Using the SWOG pretreatment risk criteria, three different groups may be defined, with different survivals. Male gender, failure of complete response achievement, risk of relapse and indication for allogeneic bone marrow transplantation are significantly associated with an unfavorable cytogenetic group. Analysing the effect of age, response to induction, treatment administered, consolidation therapy and t-AML on OS at 3 and 5 years, we observed that all these factors affect outcome.
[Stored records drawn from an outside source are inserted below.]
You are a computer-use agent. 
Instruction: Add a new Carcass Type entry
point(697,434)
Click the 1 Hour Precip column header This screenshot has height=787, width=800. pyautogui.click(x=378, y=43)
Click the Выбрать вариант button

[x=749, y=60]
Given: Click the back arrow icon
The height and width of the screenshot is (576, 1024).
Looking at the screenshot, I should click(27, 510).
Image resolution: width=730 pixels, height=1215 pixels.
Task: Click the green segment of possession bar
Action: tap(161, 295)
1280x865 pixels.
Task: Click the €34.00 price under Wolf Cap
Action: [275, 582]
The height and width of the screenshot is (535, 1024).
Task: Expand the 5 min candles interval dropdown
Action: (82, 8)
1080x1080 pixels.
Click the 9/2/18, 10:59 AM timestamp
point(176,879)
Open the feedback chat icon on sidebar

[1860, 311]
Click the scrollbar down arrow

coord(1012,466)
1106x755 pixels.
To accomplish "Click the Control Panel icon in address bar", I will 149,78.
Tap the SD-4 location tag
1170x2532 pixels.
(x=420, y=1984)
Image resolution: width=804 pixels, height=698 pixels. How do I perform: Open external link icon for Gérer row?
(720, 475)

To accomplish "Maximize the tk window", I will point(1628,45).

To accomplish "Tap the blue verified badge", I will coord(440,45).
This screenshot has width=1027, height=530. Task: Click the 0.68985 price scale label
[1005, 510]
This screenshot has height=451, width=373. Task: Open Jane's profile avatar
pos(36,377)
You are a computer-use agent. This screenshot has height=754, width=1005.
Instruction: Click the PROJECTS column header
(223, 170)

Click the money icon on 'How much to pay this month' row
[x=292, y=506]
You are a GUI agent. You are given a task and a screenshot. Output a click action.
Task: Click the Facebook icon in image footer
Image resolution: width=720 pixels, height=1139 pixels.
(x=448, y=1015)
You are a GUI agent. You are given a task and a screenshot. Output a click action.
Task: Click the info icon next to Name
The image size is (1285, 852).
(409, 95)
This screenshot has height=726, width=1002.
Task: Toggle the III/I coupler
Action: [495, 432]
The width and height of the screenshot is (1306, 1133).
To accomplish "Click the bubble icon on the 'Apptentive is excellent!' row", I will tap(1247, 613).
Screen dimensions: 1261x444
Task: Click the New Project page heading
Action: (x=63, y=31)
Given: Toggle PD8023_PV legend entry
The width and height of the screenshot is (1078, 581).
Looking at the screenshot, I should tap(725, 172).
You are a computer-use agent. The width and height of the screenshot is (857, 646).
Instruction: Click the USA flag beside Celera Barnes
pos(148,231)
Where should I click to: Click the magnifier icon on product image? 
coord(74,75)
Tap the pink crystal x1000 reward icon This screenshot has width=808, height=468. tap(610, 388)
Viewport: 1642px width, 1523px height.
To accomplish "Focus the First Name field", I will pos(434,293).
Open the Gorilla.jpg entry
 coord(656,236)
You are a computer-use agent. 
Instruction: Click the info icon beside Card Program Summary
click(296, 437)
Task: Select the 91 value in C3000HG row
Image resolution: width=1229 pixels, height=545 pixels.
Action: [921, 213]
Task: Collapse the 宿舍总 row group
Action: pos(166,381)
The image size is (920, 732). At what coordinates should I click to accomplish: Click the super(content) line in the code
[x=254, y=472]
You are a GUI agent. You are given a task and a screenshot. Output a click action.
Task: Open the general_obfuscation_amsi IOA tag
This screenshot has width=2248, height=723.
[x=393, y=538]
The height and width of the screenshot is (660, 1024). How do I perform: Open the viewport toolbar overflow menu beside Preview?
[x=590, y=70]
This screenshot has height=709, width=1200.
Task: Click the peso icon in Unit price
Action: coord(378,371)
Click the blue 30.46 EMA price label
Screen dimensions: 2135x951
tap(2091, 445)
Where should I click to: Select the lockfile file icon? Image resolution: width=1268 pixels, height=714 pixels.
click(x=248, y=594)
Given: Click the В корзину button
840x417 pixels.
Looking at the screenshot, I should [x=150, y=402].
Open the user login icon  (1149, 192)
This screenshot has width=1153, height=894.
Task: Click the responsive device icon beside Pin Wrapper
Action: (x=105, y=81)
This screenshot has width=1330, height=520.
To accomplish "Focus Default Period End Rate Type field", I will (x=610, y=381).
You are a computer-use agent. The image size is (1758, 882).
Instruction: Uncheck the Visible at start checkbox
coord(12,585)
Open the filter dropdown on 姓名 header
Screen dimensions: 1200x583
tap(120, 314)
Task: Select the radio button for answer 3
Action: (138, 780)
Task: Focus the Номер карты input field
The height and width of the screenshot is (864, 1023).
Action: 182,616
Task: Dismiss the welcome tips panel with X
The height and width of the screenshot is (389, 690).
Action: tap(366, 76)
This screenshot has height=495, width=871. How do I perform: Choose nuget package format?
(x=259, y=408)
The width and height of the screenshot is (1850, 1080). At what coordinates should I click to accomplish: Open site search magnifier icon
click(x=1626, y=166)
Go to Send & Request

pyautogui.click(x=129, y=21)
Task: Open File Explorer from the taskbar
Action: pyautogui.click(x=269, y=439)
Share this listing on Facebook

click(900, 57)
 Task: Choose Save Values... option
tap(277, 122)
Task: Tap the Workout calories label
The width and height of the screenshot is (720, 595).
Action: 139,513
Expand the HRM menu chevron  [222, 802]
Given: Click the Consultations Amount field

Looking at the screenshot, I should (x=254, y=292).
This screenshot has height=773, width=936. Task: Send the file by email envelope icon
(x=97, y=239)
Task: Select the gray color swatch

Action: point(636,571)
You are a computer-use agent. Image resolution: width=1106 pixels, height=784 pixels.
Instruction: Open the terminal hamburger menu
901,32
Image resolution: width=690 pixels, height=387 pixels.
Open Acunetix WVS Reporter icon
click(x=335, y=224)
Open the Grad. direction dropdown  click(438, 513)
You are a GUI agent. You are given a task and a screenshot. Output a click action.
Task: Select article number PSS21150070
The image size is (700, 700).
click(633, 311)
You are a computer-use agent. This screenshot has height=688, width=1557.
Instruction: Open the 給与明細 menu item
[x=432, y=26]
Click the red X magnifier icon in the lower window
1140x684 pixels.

Cytogenetic risk, defined by the SWOG pretreatment risk criteria, also affects OS. However, when analysing this score in association with other factors also related to outcome, such as complete response achievement, cytogenetics does not statistically significantly affect OS. This suggests that cytogenetic groups previously defined and related to disease prognosis (7,12,33,34) may be factors predictive of response, being statistically relevant for complete response to induction therapy, but not prognostic factors, having no statistical significance in OS when associated with other entities.
Predictive and prognostic factor are definitions frequently confused and overlapping. As defined in the literature, a prognostic factor is a measurement that is associated with clinical outcome in the absence of therapy or with the application of a standard therapy that patients are likely to receive; a predictive factor is a measurement that is associated with response or lack of response to a particular therapy (23,24). In conclusion, SWOG pretreatment risk groups may not be consistent as prognostic markers, but may be more reliable as predictive markers for response to standard therapy, while complete response achievement is a prognostic markers as it affects outcome.